In aquaculture, the ultimate objective is to promote optimal fish growth while minimizing food waste. Various control strategies—including bang-bang control, proportional-integral-derivative (PID) control, model predictive control (MPC), and reinforcement learning (RL) via Q-learning—were investigated under various un-ionized ammonia (UIA), a crucial parameter influencing fish mortality. Each controller effectively tracked the desired fish growth trajectory; however, MPC demonstrated superior efficiency by reducing food consumption due to its ability to incorporate constraints and multi-input objectives. Conversely, reinforcement learning (RL) control provided a feeding policy and maintained a relative food consumption that might underfeed the fish. To address the absence of a direct commercial fish weight sensor, this dissertation introduces an extended Kalman filter (EKF) that effectively estimates fish weight under varying initial conditions and noises.
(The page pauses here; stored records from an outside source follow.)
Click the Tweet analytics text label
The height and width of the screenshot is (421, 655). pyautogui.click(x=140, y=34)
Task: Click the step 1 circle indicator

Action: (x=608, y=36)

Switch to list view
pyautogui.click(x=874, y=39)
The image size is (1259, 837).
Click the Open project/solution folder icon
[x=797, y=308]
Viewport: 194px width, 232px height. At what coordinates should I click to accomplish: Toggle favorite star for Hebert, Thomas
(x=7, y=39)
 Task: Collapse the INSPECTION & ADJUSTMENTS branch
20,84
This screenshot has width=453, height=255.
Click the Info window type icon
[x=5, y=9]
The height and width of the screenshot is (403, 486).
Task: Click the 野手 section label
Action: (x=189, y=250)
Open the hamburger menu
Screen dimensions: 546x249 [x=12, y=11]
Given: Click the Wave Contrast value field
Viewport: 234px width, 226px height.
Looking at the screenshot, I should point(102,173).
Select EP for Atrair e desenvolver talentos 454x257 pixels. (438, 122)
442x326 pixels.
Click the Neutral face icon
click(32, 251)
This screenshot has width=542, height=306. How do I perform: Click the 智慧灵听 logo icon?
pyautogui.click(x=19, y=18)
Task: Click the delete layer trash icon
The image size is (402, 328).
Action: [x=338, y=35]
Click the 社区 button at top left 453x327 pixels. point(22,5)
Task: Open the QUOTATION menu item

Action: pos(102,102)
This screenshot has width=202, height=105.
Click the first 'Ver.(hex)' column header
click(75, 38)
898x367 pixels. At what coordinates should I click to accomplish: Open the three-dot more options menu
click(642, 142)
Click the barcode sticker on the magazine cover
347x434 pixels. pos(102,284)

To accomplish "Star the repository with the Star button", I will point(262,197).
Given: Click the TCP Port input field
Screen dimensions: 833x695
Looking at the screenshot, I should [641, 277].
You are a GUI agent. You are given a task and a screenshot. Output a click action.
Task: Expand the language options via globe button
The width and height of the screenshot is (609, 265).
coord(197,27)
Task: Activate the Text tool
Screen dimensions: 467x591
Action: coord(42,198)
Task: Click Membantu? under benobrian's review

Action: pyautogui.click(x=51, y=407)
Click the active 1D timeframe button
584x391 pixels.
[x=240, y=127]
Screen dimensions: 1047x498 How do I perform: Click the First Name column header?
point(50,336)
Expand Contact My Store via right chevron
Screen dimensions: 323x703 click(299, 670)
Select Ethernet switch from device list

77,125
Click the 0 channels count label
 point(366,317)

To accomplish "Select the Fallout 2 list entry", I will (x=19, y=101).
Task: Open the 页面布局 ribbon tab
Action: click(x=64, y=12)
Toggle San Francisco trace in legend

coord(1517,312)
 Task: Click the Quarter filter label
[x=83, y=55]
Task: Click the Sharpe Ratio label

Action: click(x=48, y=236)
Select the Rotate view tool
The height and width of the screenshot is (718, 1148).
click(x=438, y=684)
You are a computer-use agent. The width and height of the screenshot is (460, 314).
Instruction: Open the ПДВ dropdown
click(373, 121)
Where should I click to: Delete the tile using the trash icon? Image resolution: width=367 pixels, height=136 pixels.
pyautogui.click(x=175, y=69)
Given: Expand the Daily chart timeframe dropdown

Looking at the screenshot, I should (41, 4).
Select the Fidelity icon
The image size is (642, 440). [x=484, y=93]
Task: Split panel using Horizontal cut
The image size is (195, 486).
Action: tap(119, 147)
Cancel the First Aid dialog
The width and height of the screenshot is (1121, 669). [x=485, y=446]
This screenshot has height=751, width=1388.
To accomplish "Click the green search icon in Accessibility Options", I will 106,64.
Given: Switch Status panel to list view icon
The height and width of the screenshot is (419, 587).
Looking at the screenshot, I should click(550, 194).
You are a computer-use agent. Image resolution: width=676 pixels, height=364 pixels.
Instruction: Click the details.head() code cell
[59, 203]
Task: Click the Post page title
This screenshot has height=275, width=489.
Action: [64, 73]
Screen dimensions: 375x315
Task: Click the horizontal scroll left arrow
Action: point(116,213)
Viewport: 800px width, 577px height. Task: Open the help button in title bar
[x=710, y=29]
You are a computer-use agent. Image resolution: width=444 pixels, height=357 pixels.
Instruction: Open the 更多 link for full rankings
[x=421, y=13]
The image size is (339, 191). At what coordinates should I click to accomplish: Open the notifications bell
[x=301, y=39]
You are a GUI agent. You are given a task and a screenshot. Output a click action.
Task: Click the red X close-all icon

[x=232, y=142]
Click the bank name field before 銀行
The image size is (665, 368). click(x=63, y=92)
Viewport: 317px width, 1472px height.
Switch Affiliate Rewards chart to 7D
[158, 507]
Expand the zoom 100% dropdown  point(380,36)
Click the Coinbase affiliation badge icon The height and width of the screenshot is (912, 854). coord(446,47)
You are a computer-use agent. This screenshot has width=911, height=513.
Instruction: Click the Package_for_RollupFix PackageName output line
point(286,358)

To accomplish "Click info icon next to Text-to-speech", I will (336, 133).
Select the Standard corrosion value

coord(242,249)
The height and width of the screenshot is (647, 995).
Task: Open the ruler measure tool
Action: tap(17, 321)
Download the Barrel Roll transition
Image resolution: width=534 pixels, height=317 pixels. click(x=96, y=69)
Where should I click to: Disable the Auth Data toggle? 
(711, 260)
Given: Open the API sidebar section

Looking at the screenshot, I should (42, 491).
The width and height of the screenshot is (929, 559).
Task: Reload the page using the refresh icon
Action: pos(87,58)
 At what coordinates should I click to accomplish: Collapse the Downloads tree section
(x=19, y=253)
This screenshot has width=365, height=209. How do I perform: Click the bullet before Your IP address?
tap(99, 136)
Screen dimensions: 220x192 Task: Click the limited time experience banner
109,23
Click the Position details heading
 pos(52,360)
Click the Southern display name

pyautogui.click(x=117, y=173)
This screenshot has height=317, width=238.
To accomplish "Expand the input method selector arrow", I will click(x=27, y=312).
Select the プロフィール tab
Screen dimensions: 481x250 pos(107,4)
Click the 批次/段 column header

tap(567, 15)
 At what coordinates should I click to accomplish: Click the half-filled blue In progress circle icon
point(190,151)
For WWTPs, this dissertation proposes data-driven approaches for bacterial concentration estimation, a key indicator of treatment effectiveness. Given the challenges of limited data and lack of model generalizability across plants, decision tree models—such as k-nearest neighbors, random forest, gradient boosting regression, and extreme gradient boosting—were evaluated for bacterial concentration estimation. Additionally, a calibration framework was proposed to enhance the generalization of neural network (NN) models by continuously updating the trained model with receiving new samples.
Presenters
Brief Biography
Fahad Aljehani is a Ph.D. candidate in Electrical and Computer Engineering at King Abdullah University of Science and Technology (KAUST), where he is supervised by Professors Taous‑Meriem Laleg‑Kirati and Eric Feron. His research integrates classical control theory with modern AI and machine‑learning techniques to create advanced control and estimation frameworks for complex process systems, particularly optimal feeding in aquaculture and bacteria monitoring in wastewater treatment plants.
Aljehani earned his M.S. in Electrical Engineering from KAUST (2019), developing control strategies for distributed solar collectors and a virtual sensor for solar‑irradiance estimation. He holds a B.S. in Electrical Engineering from University of Dayton (2016).